WHAT YOU SHOULD DO -
Reproduce each of the entries below verbatim, line by line, with no alterations.

= = = = =

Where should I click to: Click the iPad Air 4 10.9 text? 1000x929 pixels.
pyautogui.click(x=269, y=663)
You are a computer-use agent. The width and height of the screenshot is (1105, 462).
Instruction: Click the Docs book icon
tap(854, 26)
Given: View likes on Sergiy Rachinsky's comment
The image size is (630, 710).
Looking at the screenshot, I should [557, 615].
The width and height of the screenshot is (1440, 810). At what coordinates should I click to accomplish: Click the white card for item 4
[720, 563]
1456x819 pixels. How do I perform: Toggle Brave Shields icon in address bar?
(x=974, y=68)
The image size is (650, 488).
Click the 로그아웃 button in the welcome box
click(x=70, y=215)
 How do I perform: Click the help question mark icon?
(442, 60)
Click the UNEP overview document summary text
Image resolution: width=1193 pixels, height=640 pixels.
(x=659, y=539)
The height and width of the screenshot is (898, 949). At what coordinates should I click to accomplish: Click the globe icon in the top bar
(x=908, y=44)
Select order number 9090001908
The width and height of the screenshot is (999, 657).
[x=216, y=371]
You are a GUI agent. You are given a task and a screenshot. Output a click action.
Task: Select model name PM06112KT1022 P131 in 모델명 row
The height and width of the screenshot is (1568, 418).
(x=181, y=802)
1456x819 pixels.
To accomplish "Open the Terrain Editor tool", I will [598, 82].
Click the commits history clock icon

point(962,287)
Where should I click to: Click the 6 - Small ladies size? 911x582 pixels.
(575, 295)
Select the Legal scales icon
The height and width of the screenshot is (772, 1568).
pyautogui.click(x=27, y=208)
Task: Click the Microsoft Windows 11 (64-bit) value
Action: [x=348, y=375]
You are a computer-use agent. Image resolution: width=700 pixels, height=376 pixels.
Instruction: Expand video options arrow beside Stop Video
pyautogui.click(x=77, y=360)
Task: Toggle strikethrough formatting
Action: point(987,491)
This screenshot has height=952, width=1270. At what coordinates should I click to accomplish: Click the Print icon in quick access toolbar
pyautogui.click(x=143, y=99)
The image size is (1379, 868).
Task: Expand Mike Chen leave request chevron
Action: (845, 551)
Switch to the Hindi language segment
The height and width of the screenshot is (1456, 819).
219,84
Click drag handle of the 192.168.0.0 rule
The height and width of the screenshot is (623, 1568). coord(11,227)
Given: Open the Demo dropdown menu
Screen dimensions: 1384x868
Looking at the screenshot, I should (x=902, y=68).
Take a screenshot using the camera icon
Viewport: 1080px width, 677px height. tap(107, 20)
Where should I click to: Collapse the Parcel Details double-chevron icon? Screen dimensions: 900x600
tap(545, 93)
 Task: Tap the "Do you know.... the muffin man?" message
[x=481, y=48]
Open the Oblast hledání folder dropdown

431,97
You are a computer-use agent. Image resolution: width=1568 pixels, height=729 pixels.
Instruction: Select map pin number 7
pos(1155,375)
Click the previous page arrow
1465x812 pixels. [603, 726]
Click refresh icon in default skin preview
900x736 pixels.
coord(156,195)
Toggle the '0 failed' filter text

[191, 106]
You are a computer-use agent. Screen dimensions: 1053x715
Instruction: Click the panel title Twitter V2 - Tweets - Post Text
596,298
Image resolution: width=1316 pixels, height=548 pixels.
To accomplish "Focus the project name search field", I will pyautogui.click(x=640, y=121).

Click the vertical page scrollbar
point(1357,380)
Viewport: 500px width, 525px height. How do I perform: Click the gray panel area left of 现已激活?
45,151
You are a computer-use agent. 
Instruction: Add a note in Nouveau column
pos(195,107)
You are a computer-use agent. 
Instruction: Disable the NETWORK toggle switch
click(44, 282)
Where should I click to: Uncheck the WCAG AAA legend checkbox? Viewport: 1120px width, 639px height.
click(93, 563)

= = = = =

TASK ANSWER -
Where should I click to: Click the iPad Air 4 10.9 text? 1000x929 pixels.
pyautogui.click(x=269, y=663)
You are a computer-use agent. The width and height of the screenshot is (1105, 462).
Instruction: Click the Docs book icon
tap(854, 26)
Given: View likes on Sergiy Rachinsky's comment
The image size is (630, 710).
Looking at the screenshot, I should [557, 615].
The width and height of the screenshot is (1440, 810). At what coordinates should I click to accomplish: Click the white card for item 4
[720, 563]
1456x819 pixels. How do I perform: Toggle Brave Shields icon in address bar?
(x=974, y=68)
The image size is (650, 488).
Click the 로그아웃 button in the welcome box
click(x=70, y=215)
 How do I perform: Click the help question mark icon?
(442, 60)
Click the UNEP overview document summary text
Image resolution: width=1193 pixels, height=640 pixels.
(x=659, y=539)
The height and width of the screenshot is (898, 949). At what coordinates should I click to accomplish: Click the globe icon in the top bar
(x=908, y=44)
Select order number 9090001908
The width and height of the screenshot is (999, 657).
[x=216, y=371]
You are a GUI agent. You are given a task and a screenshot. Output a click action.
Task: Select model name PM06112KT1022 P131 in 모델명 row
The height and width of the screenshot is (1568, 418).
(x=181, y=802)
1456x819 pixels.
To accomplish "Open the Terrain Editor tool", I will [598, 82].
Click the commits history clock icon

point(962,287)
Where should I click to: Click the 6 - Small ladies size? 911x582 pixels.
(575, 295)
Select the Legal scales icon
The height and width of the screenshot is (772, 1568).
pyautogui.click(x=27, y=208)
Task: Click the Microsoft Windows 11 (64-bit) value
Action: [x=348, y=375]
You are a computer-use agent. Image resolution: width=700 pixels, height=376 pixels.
Instruction: Expand video options arrow beside Stop Video
pyautogui.click(x=77, y=360)
Task: Toggle strikethrough formatting
Action: point(987,491)
This screenshot has height=952, width=1270. At what coordinates should I click to accomplish: Click the Print icon in quick access toolbar
pyautogui.click(x=143, y=99)
The image size is (1379, 868).
Task: Expand Mike Chen leave request chevron
Action: (845, 551)
Switch to the Hindi language segment
The height and width of the screenshot is (1456, 819).
219,84
Click drag handle of the 192.168.0.0 rule
The height and width of the screenshot is (623, 1568). coord(11,227)
Given: Open the Demo dropdown menu
Screen dimensions: 1384x868
Looking at the screenshot, I should (x=902, y=68).
Take a screenshot using the camera icon
Viewport: 1080px width, 677px height. tap(107, 20)
Where should I click to: Collapse the Parcel Details double-chevron icon? Screen dimensions: 900x600
tap(545, 93)
 Task: Tap the "Do you know.... the muffin man?" message
[x=481, y=48]
Open the Oblast hledání folder dropdown

431,97
You are a computer-use agent. Image resolution: width=1568 pixels, height=729 pixels.
Instruction: Select map pin number 7
pos(1155,375)
Click the previous page arrow
1465x812 pixels. [603, 726]
Click refresh icon in default skin preview
900x736 pixels.
coord(156,195)
Toggle the '0 failed' filter text

[191, 106]
You are a computer-use agent. Screen dimensions: 1053x715
Instruction: Click the panel title Twitter V2 - Tweets - Post Text
596,298
Image resolution: width=1316 pixels, height=548 pixels.
To accomplish "Focus the project name search field", I will pyautogui.click(x=640, y=121).

Click the vertical page scrollbar
point(1357,380)
Viewport: 500px width, 525px height. How do I perform: Click the gray panel area left of 现已激活?
45,151
You are a computer-use agent. 
Instruction: Add a note in Nouveau column
pos(195,107)
You are a computer-use agent. 
Instruction: Disable the NETWORK toggle switch
click(44, 282)
Where should I click to: Uncheck the WCAG AAA legend checkbox? Viewport: 1120px width, 639px height.
click(93, 563)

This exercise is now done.